- **Problem description**:
Retype the tail of the data exactly, starting at the line containing "Viewport: 1374px width, 868px" and stopping at the last line.

┏━━

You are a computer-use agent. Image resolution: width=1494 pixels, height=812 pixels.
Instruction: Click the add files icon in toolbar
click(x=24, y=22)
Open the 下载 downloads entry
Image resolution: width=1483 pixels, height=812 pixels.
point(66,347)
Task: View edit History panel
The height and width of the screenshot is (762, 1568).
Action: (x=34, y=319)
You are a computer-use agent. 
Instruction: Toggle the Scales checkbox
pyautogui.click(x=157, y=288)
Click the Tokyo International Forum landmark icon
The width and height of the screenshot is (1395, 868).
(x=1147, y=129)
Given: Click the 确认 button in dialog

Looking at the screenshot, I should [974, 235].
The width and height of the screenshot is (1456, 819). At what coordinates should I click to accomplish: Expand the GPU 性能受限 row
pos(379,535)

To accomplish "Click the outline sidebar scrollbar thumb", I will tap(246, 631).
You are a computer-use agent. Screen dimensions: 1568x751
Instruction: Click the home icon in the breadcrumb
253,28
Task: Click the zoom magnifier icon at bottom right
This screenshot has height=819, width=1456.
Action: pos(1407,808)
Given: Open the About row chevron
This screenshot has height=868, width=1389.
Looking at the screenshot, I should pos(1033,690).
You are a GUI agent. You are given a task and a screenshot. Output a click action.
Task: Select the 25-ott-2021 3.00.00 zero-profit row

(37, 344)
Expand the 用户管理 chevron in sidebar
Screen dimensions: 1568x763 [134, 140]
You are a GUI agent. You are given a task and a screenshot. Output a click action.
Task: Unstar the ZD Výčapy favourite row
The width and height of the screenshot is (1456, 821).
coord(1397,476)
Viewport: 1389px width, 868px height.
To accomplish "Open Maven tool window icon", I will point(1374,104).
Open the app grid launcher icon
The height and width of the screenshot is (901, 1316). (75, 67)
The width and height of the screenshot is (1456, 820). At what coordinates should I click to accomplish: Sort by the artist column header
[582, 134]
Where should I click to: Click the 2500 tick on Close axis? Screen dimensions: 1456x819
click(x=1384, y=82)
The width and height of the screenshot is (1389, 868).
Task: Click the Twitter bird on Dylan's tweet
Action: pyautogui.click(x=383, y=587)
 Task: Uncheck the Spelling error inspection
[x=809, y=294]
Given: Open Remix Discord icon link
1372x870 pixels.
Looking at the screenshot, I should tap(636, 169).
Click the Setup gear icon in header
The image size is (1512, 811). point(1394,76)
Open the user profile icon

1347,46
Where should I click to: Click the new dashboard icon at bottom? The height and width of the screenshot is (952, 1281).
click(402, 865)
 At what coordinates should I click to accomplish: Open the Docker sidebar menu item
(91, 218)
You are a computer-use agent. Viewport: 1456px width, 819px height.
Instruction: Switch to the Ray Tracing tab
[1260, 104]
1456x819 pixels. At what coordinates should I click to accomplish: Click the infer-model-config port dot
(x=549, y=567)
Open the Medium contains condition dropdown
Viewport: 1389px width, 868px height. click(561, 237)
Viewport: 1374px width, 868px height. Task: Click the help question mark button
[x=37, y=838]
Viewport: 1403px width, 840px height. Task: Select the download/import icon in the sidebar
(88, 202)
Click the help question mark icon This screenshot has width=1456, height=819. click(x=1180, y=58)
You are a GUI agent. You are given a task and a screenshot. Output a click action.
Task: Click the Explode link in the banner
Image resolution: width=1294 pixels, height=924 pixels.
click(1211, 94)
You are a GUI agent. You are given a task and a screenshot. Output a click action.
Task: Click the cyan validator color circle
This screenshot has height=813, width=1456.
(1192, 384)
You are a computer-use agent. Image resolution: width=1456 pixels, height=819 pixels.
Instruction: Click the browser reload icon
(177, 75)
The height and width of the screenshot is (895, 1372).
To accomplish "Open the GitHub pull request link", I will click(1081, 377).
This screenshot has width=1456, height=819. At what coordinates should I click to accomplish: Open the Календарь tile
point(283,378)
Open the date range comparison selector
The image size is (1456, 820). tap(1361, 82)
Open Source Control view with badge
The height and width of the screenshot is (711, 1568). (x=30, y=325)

┗━━

- **Answer to this exercise**:
Viewport: 1374px width, 868px height. Task: Click the help question mark button
[x=37, y=838]
Viewport: 1403px width, 840px height. Task: Select the download/import icon in the sidebar
(88, 202)
Click the help question mark icon This screenshot has width=1456, height=819. click(x=1180, y=58)
You are a GUI agent. You are given a task and a screenshot. Output a click action.
Task: Click the Explode link in the banner
Image resolution: width=1294 pixels, height=924 pixels.
click(1211, 94)
You are a GUI agent. You are given a task and a screenshot. Output a click action.
Task: Click the cyan validator color circle
This screenshot has height=813, width=1456.
(1192, 384)
You are a computer-use agent. Image resolution: width=1456 pixels, height=819 pixels.
Instruction: Click the browser reload icon
(177, 75)
The height and width of the screenshot is (895, 1372).
To accomplish "Open the GitHub pull request link", I will click(1081, 377).
This screenshot has width=1456, height=819. At what coordinates should I click to accomplish: Open the Календарь tile
point(283,378)
Open the date range comparison selector
The image size is (1456, 820). tap(1361, 82)
Open Source Control view with badge
The height and width of the screenshot is (711, 1568). (x=30, y=325)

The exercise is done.